All the more pressing, then, is the need for immediate solutions. Speaking on a purely practical level, the issue can be boiled down to one of language; the language used by applicants to describe their skills and experience and the language used by employers and recruiters to define roles and ideal candidates, as well as with the training data used to educate ATS models. The goal must be to allow for flexibility and diversity in language patterns, which in turn would diversify the demographic of highly-scoring applicants selected by these systems.
For recruitment teams to achieve this, training examples (in this case, job descriptions) would have to be run through a natural language processor to produce a reasonable number of synonymous examples using a variety of words and speech patterns, before being fed into ATS. Tools such as Gender Decoder, which checks texts for linguistic gender coding, could also be used to neutralise the inequality. However, this would require a manual step in an otherwise fully automated process and, aside from being simply impractical, incorrectly places the burden of responsibility on the ATS user to mitigate the failings of its software.
These failings must instead be addressed at the source. Not only is it a question of integrating language neutralisers and decoders; training practices must also be questioned. For example, models with pre-defined ‘ideal candidate’ templates for specific roles are trained using data from historically successful applicants, a practice that operates as a self-perpetuating anti-diversity loop. Basing the hallmarks of success on historic examples ensures that hiring processes remain firmly stuck in the past, strengthening affinity bias and rejecting fresh perspectives by default.
Additionally, every ATS on the market–and there are many–has been trained and developed by a different team of individuals, each of which defines a different set of criteria to be sought out during the hiring process. These criteria can be hard-coded into the software in the form of fixed rules (e.g., higher scores for top universities) which apply to every role, vary from one ATS to the next, and act as a representation of what the developers themselves consider desirable in a candidate. Such practices create huge potential for built-in bias and enable each ATS company to have a direct effect on the outcome of their client’s hiring processes in a way that could easily become problematic. Risk areas such as these require developers to implement a rigourous system of checks and integrations designed to catch potential cracks through which bias might infiltrate the machine.
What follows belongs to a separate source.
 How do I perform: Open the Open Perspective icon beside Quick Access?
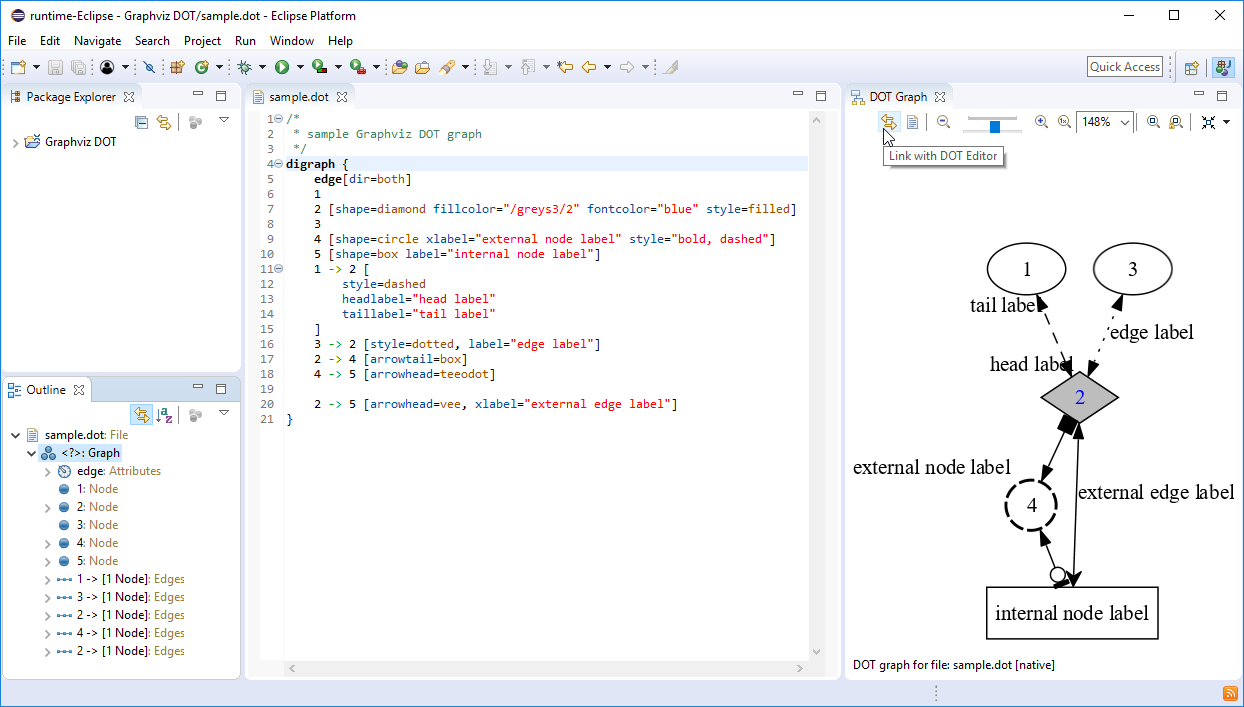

To ensure that this powerful technology continues to help rather than hinder our society, work must be done by policy makers, industry leaders and developers alike to ensure we are using it responsibly. It’s naive to assume that Artificial Intelligence is a catch-all solution for the fallibility of the human experience. Machine Learning models do not simply materialise through divine manifestation: they are built and trained by human scientists, people with their own deeply held beliefs and opinions that cannot fail to affect their work. As Josh Feast so succinctly puts it: ‘Any examination of bias in AI needs to recognise the fact that these biases mainly stem from humans’ inherent biases. The models and systems we create and train are a reflection of ourselves.’